Attachment parenting (AP), a phrase coined by pediatrician William Sears, is a parenting philosophy based on the principles of the attachment theory in developmental psychology. According to attachment theory, a strong emotional bond with parents during childhood, also known as a secure attachment, is a precursor of secure, empathic relationships in adulthood.

Attachment parenting describes a parenting approach rooted in attachment theory. Attachment theory proposes that the infant has a tendency to seek closeness to another person and feel secure when that person is present. In attachment theory, children attach to their parents because they are social beings, not just because they need other people to satisfy drives and attachment is part of normal child development.

Dr. Sears’ attachment tools, also known as the seven B’s, is a style of caring for your infant that brings out the best in the baby and the best in the parents. The B’s include birth bonding, breastfeeding, baby-wearing, bedding close to baby, belief in the language value of your baby’s cry, beware of baby trainers and balance.

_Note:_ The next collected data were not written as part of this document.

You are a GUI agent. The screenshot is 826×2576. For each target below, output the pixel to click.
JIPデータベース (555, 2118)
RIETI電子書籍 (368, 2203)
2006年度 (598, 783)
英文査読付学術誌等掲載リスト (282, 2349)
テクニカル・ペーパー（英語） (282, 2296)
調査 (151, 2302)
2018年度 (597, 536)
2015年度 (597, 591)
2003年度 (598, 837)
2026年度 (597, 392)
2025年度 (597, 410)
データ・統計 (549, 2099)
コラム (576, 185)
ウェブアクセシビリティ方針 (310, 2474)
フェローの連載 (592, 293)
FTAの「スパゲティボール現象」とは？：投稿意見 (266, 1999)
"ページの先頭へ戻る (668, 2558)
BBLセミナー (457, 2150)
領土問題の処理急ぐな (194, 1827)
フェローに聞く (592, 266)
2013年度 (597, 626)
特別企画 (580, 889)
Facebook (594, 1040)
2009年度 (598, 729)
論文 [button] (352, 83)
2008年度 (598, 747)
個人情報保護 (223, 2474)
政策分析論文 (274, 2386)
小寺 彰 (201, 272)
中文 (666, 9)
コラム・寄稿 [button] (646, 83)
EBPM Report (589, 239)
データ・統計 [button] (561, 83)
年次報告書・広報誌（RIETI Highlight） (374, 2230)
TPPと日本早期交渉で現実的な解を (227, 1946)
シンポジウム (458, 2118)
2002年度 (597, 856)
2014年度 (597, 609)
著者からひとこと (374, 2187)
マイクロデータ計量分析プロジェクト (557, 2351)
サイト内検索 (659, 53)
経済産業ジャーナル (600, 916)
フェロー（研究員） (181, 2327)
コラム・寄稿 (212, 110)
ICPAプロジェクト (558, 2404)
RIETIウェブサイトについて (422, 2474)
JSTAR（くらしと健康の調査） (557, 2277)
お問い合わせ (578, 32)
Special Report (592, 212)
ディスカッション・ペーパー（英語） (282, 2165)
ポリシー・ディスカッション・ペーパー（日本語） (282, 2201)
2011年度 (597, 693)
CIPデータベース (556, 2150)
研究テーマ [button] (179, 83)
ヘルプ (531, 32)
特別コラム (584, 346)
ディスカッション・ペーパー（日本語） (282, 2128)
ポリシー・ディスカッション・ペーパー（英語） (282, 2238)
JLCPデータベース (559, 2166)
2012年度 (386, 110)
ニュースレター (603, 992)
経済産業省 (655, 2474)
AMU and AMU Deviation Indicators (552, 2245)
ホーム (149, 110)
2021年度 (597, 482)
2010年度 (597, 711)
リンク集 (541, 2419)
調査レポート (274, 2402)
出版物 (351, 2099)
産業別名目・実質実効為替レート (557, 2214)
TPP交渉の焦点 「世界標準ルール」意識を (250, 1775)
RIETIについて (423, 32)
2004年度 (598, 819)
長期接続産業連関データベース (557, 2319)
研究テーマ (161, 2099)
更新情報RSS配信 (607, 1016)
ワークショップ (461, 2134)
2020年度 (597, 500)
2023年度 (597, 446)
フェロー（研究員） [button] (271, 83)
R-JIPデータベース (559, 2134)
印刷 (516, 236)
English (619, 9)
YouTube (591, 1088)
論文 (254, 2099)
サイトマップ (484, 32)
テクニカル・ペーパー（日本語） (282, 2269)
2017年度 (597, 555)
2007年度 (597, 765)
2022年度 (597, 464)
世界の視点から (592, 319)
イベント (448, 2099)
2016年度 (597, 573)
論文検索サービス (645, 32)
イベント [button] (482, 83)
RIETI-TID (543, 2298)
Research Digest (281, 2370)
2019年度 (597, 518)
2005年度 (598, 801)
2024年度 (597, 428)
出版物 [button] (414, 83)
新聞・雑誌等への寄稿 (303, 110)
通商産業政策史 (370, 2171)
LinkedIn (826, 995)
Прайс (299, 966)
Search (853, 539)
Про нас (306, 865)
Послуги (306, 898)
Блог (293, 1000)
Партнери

Dr. Sears reminds the parents of his patients that AP is a starter style, and that there could be medical, environmental, or family circumstances that could prevent parents from practicing each of the seven B’s, and that they are to be a tool to get parents off on the right start.  It’s not to be considered a strict set of rules, but encourages responsive parents by recognizing their baby’s cues and level of needs.

He again emphasizes the phrase “tool” over “steps.”  A tool can be individually chosen based on its usefulness, whereas a step implies that each must be used in a correct order to get the job done.   He encourages parents to stick with what’s working and adjust those tools that aren’t. This process will help parents design their own parenting style unique to them that helps baby and parents plug into one another.